-- start PAGE EXTRACT --

Over the years, my friend Joe and I had amassed a pretty impressive collection of odd VHS tapes that we found at thrift stores and garage sales. When friends would come over to hang out, we’d pop in our latest finds and sort of make fun of them as we went along.

Then, five years ago, a friend suggested that we take our little dog-and-pony show out of the living room and into a theater. So we rented out this space in the back of a bar in New York and, to our surprise, people beyond just our immediate circle of friends showed up and had a pretty good time. Then we started getting offers to bring the show elsewhere, so we decided to entertain those offers. The show has evolved somewhat since 2004—it’s gotten a little more polished and involved—but it’s still just two guys showing off their video collection.

Do you have a favorite clip?

It changes from day to day, but right now I’m really enamored with this reel of outtakes from a local furniture commercial in Corpus Christi, Texas. It stars this guy who calls himself Bargain Bernie, who was probably a really good waterbed salesman, but perhaps not the best on-camera talent. But that’s what makes him all the more charming and lovable.

How racy does the footage get?

-- end PAGE EXTRACT --
-- start DATASET EXTRACT --

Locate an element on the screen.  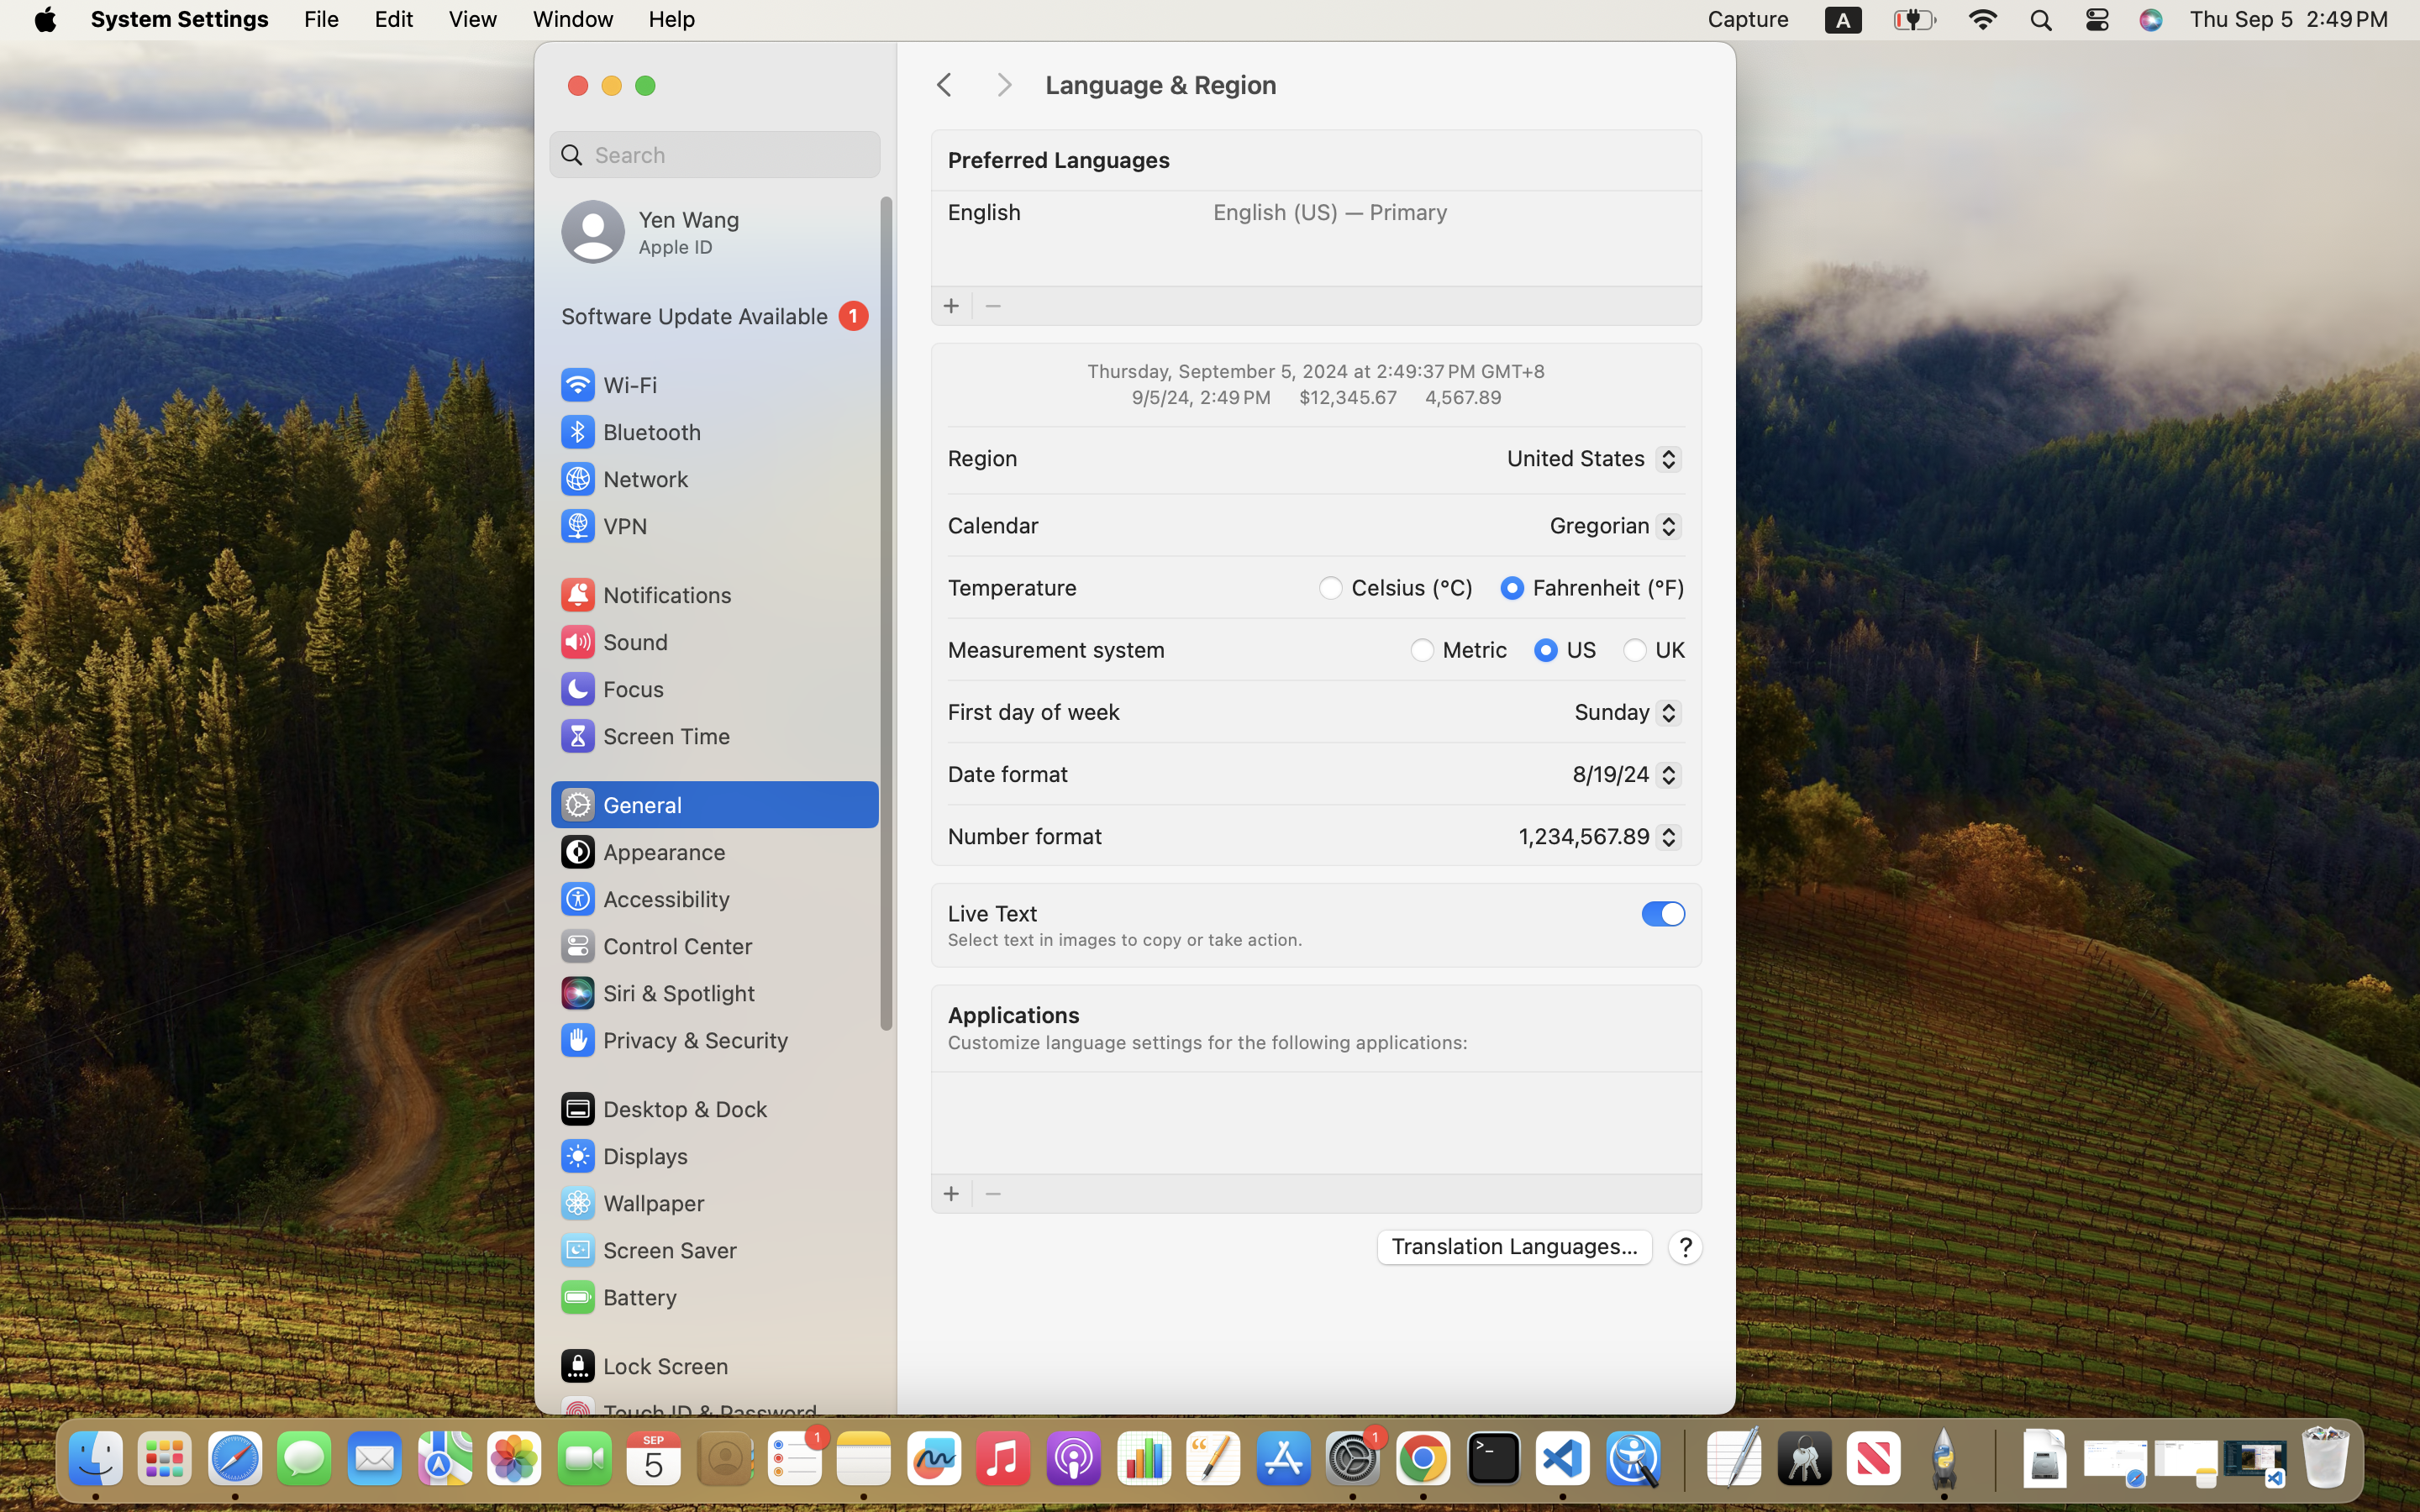
'VPN' is located at coordinates (602, 526).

-- end DATASET EXTRACT --

PROBLEM SET:
1. In the interview about the VHS tape collection, why does the speaker find Bargain Bernie charming and lovable? Answer in one to three sentences.
2. Carry on the interview about the VHS tape collection from the point where it stops.

OUTPUTS BY TASK:
1. Bargain Bernie was probably a very good waterbed salesman, but perhaps not the best on-camera talent. The speaker says that shortcoming is exactly what makes him all the more charming and lovable.

2.
We don’t intentionally try to find racy material, but for whatever reason, there ends up being a fair share of swearing and nudity in the show. Of course, if you’re looking to our show for prurient entertainment, you’ll be sorely disappointed.

Trust me, this is nudity you don’t want to see, but one thing we’ve learned in doing the show is that wieners will always get laughs.

Share the weirdest source for a clip?

In our last show, we played a home movie that was found inside of a VHS camcorder at an estate sale. When we got the camera home and plugged in the battery, we found this tape still inside, and the footage rivaled a David Lynch movie in terms of weirdness. I guess the lesson is, if you’re planning on selling your VHS camcorder, eject the tape first.

Or better yet, don’t. We need more material.

Has anyone in the audience ever had additional facts about a clip?

Oh yeah, that happens all the time.

Part of the fun for us is obsessing over this footage, learning the back story and sharing it with people, so we’re always hungry for new information about our footage.

A couple of months ago, we were showing an instructional video for a male pleasure device at a show in New York and someone came up afterward and told us they knew the son of the guy who invented this thing. So we booked the first flight to Illinois to track the guy down, and we’ll be showing a video of our trip in the new show we’re bringing to Sacramento.

Has the festival ever just totally flopped with an audience? Do people ever walk out? Do you get hecklers?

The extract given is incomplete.